The tool is built on top of Rust's regex engine which makes it very efficient on the large data.

I normally use
grep searchstring file -C n # n for number of lines of context up and down
Many of the tools like grep also have really great man files too. I find myself referring to grep's man page a lot because there is so much you can do with it.
man grep
Many GNU tools also have an info page that may have more useful information in addition to the man page.
info grep

Use grep
$ grep --help | grep -i context
Context control:
-B, --before-context=NUM print NUM lines of leading context
-A, --after-context=NUM print NUM lines of trailing context
-C, --context=NUM print NUM lines of output context
-NUM same as --context=NUM

If you search code often, AG the silver searcher is much more efficient (ie faster) than grep.
You show context lines by using the -C option.
Eg:
ag -C 3 "foo" myFile
line 1
line 2
line 3
line that has "foo"
line 5
line 6
line 7

Search for "17655" in /some/file.txt showing 10 lines context before and after (using Awk), output preceded with line number followed by a colon.

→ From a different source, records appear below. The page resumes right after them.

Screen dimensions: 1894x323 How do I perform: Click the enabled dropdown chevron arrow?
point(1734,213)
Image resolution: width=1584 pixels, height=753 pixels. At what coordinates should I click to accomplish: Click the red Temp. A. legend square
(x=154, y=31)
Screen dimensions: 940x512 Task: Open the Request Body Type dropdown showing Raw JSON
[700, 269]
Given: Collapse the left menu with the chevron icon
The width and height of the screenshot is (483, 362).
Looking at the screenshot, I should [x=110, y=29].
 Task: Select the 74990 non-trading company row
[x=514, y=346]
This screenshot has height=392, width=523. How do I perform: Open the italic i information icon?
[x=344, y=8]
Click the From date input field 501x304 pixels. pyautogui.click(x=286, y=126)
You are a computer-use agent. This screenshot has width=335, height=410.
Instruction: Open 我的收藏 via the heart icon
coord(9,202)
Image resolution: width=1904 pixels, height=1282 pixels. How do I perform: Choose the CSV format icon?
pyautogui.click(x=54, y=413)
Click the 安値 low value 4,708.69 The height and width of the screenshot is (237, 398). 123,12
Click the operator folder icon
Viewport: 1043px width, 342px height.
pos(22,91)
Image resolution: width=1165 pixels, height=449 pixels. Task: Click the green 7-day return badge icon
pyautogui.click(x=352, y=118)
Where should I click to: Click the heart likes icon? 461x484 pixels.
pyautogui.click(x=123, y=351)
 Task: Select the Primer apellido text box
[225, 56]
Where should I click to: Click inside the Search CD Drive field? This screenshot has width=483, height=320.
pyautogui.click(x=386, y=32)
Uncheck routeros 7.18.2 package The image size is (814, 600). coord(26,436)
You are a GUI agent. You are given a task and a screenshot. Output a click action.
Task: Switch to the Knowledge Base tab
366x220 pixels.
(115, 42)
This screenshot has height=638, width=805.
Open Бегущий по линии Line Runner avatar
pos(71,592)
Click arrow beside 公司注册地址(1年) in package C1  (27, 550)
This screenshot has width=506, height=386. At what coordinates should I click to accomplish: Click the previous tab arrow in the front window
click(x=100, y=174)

Use this on Solaris when grep does not support the -[ACB] options.
awk '
/17655/ {
for (i = (b + 1) % 10; i != b; i = (i + 1) % 10) {
print before[i]
}
print (NR ":" ($0))
a = 10
}
a-- > 0 {
print (NR ":" ($0))
}
{
before[b] = (NR ":" ($0))
b = (b + 1) % 10
}' /some/file.txt;

Let's understand using an example.
We can use grep with options:
-A 5 # this will give you 5 lines after searched string.
-B 5 # this will give you 5 lines before searched string.
-C 5 # this will give you 5 lines before & after searched string
Example.
File.txt contains 6 lines and following are the operations.
[abc#xyz]~/% cat file.txt # print all file data
this is first line
this is 2nd line
this is 3rd line
this is 4th line
this is 5th line
this is 6th line
[abc#xyz]~% grep "3rd" file.txt # we are searching for keyword '3rd' in the file
this is 3rd line
[abc#xyz]~% grep -A 2 "3rd" file.txt # print 2 lines after finding the searched string
this is 3rd line
this is 4th line
this is 5th line
[abc#xyz]~% grep -B 2 "3rd" file.txt # Print 2 lines before the search string.
this is first line
this is 2nd line
this is 3rd line
[abc#xyz]~% grep -C 2 "3rd" file.txt # print 2 line before and 2 line after the searched string
this is first line
this is 2nd line
this is 3rd line
this is 4th line
this is 5th line
Trick to remember options:
-A  → A means "after"
-B  → B means "before"
-C  → C means "in between"

I do it the compact way:
grep -5 string file
That is the equivalent of:
grep -A 5 -B 5 string file

Here is the #Ygor solution in awk
awk 'c-->0;$0~s{if(b)for(c=b+1;c>1;c--)print r[(NR-c+1)%b];print;c=a}b{r[NR%b]=$0}' b=3 a=3 s="pattern" myfile
Note: Replace a and b variables with number of lines before and after.
It's especially useful for system which doesn't support grep's -A, -B and -C parameters.

Grep has an option called Context Line Control, you can use the --context in that, simply,
| grep -C 5
or
| grep -5
Should do the trick

$ grep thestring thefile -5
-5 gets you 5 lines above and below the match 'thestring' is equivalent to -C 5 or -A 5 -B 5.